TÜRK TOPLUM YAPISINI BİRAZ YORUMLAR MISINIZ?

Türkiye’de bireyler için, aile kavramı en önemli değerlerin başında gelmektedir. Ancak bu değer verme anlayışını biz biraz kendimizi diğerleri için feda etmekle karıştırıyoruz.  Genel olarak ülkemizde kişiler kendinden daha çok çocuklarını, eşlerini, anne babalarını düşünür. Herkes bir başkası için yaşıyor.   Kendini tüketerek, kendinden vazgeçerek, kendi hayatını yaşamayarak bir başkasını yaşatmaya çalışıyor. Bunun da aileye değer vermek anlamına geldiği düşünülüyor Kendisince her şeyini diğer aile bireylerine verdiği için de onlardan da sürekli beklentiye giriyor.  Sıkça duyduğumuz, “Saçımı süpürge ettim”, “Sizin için çalışıyorum”, “Hayatımı size adadım” gibi söylemler ailelerde sağlıksız bir beklenti içine sokuyor. Bu beklentiler nedeniyle karşı tarafında kendisi için yaşamasına izin vermeyen kuşatma ve müdahalelere neden oluyor. Diğer taraftan eşler arasında bir elmanın iki yarısıyız anlayışı söz konusu, bu da yukarda ifade ettiğimiz gibi eşlerin mutluluğu eşte aramasına, eşini tüm hayatının merkezine koymasına onsuz hayatta var olamamasına sebep olmaktadır.  “Eşim benim her şeyimdir” anlayışı, eşini kendisinin hem anası, hem babası, hem arkadaşı, hem kankası görmesi her şeyi birlikte yapmak birbirinden beklemek bağımlı eşler ve bireyler var etmekte. En basit krizlerde aile dağılmasına sebep olmaktadır. Sağlıklı olan iki eşinde önce tek başına mutlu olabilen bir birey olmasıdır. Yani iki ayrı tüm kırmızı ve yeşil elma gibi kendi içinde tüm diğer taraftan kendi başlarına mutlu olmalarına rağmen birbirlerinden birlikteliklerinden keyif alabilmeleridir.

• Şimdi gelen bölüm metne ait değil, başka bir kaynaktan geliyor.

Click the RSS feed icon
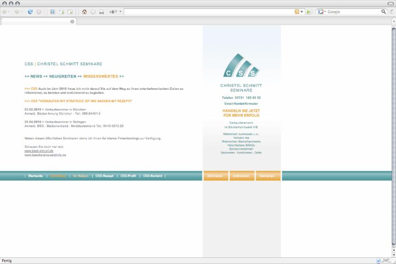Screen dimensions: 396x264 pos(297,12)
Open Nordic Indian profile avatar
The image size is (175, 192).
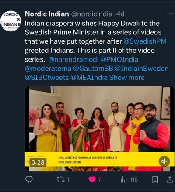pos(11,21)
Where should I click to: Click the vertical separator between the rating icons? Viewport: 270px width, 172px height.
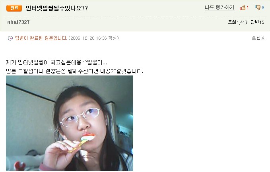pyautogui.click(x=252, y=8)
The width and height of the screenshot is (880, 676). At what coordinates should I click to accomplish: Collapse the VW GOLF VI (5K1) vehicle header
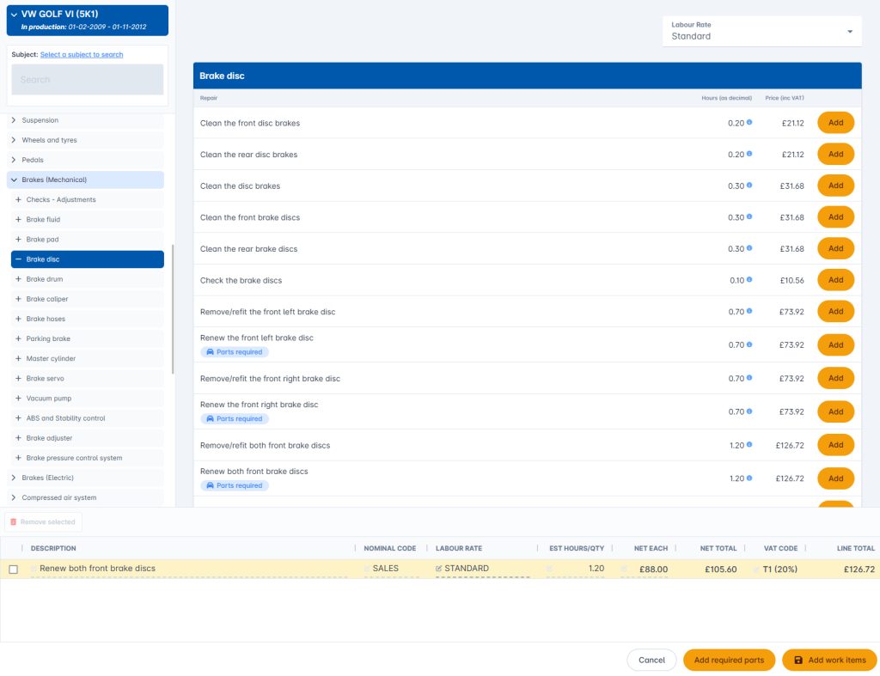[x=14, y=15]
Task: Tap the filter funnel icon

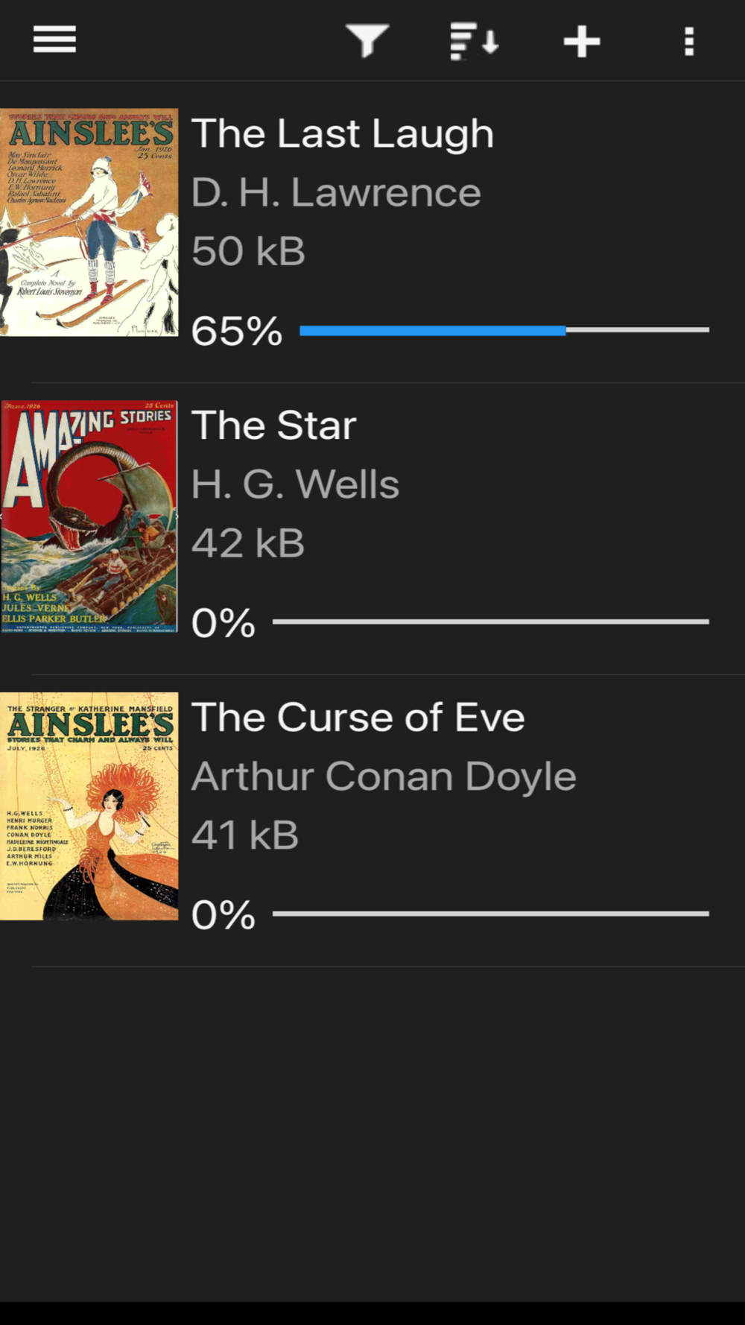Action: point(367,40)
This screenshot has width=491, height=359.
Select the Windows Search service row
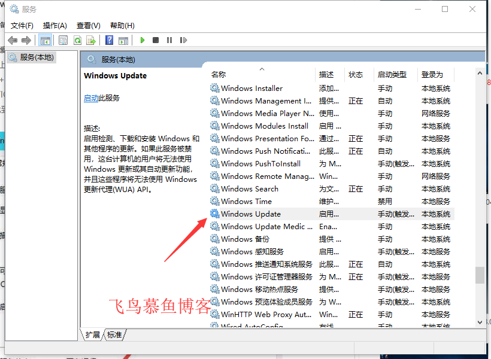[251, 188]
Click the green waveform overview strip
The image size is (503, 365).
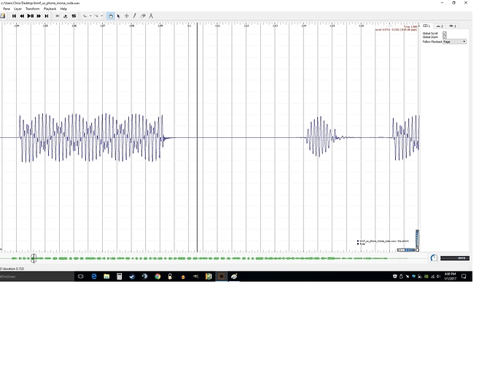tap(219, 258)
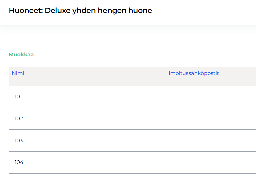Image resolution: width=256 pixels, height=182 pixels.
Task: Click the divider between Nimi and Ilmoitussähköpostit headers
Action: (164, 76)
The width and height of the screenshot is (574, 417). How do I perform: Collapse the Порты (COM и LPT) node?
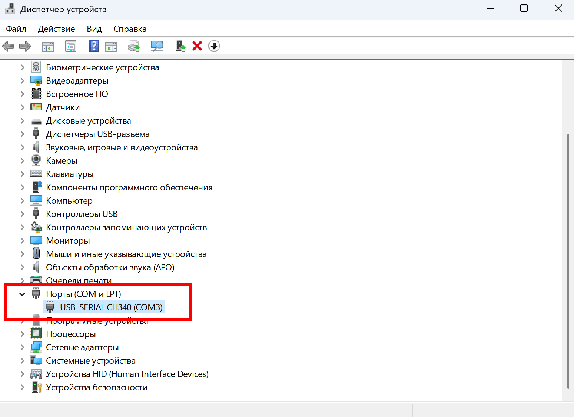tap(22, 294)
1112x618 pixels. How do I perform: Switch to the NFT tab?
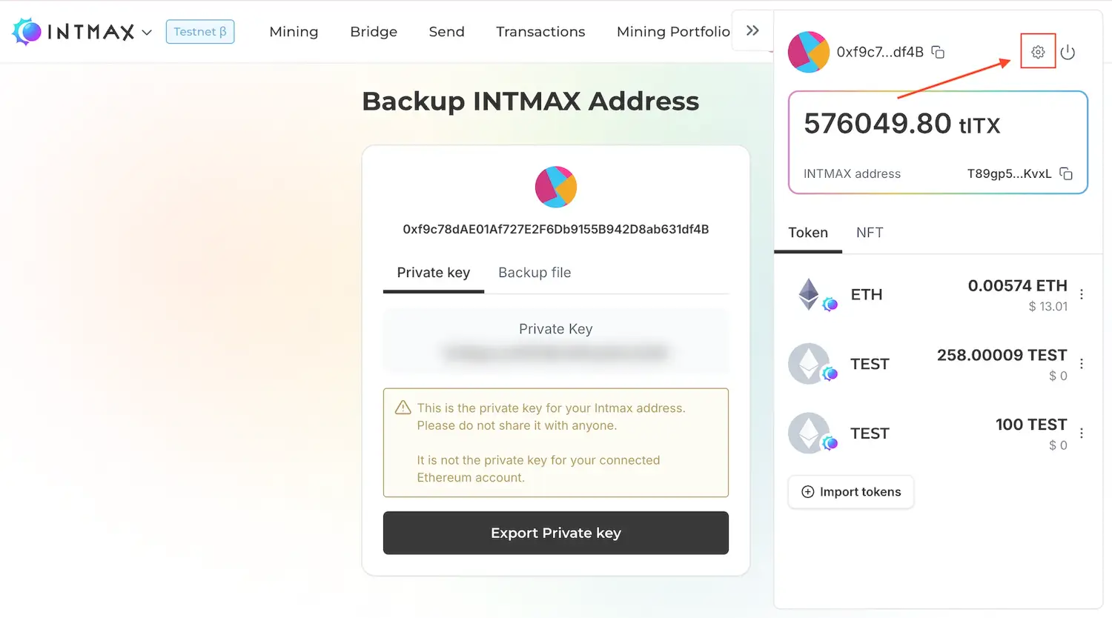(x=869, y=233)
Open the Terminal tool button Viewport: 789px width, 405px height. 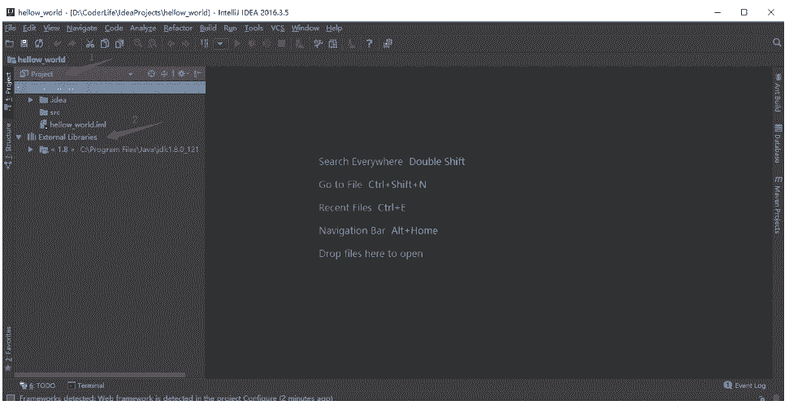86,385
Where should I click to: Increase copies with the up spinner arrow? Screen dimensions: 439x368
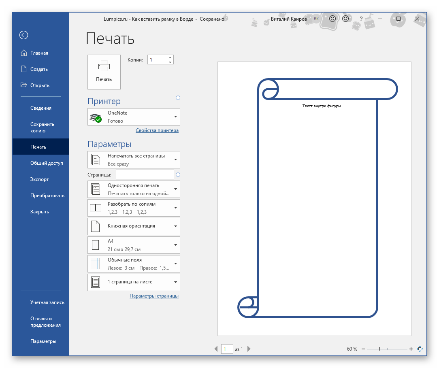coord(170,57)
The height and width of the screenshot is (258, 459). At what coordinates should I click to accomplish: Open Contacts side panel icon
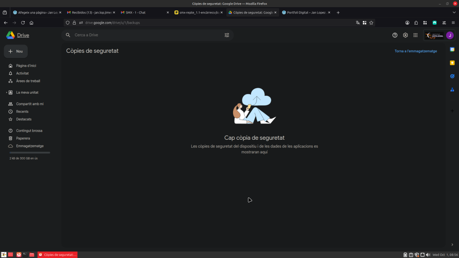click(452, 90)
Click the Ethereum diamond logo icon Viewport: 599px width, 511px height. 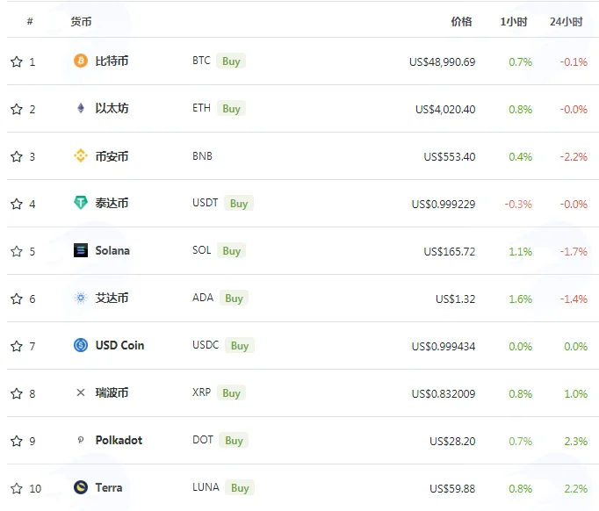click(x=81, y=108)
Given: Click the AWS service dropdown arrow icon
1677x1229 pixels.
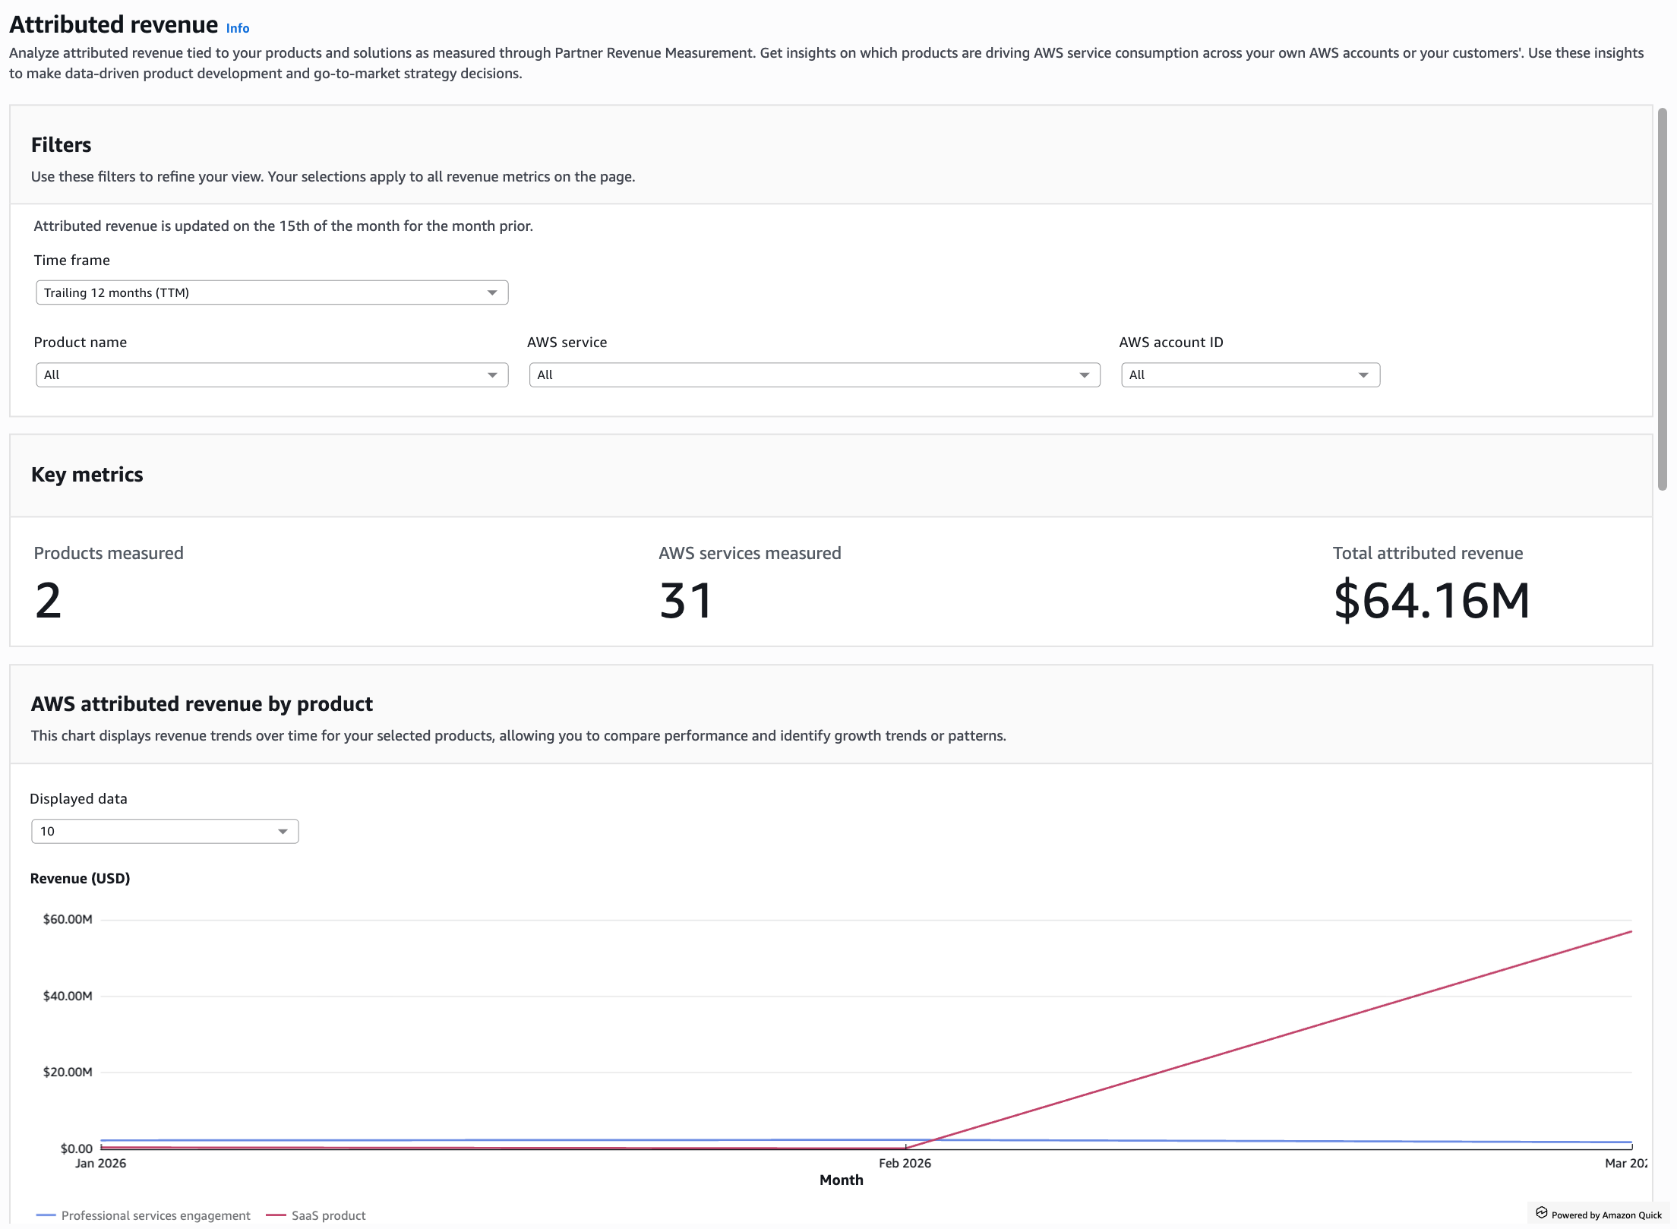Looking at the screenshot, I should 1084,374.
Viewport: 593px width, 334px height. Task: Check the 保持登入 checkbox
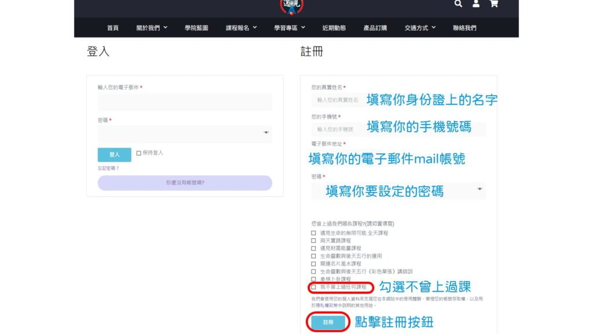click(139, 153)
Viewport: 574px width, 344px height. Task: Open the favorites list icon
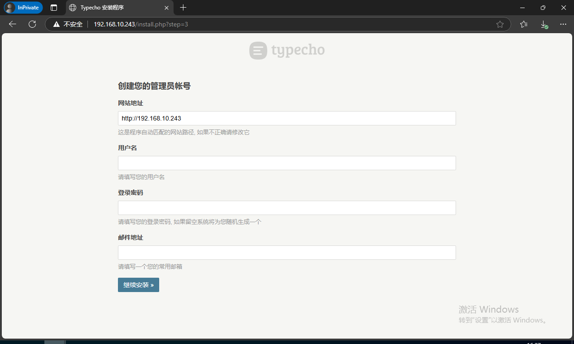pos(524,24)
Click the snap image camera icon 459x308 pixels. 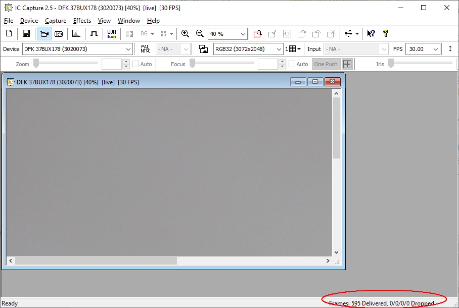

TOPLUMUN PSİKOLOGLALRA KARŞI ÖN YARGILARI VAR MI?

Geçmiş yıllarda, “Ben niye destek alacağım, deli miyim” anlayışı daha yaygındı. Günümüzde kitle iletişim araçlarının çoğalması, sosyal medya ve internet kullanımının artmasıyla, hele de son günlerde birçok dizi de ruh sağlığı uzmanlarına yer verilmesi, her sağlıklı bireyin bazen içinde bulunduğu duruma dışarıdan bakabilmek amacıyla psikolojik destek alabilmesinin normal ve sağlıklı olduğu anlayışı iyice benimsenmesine sebep oldu. Aile de kadınlar başta olmak üzere farklı yaş gruplarından insanlar artık çekinmeden psikolojik destek hizmetlerinden faydalanmaktadır.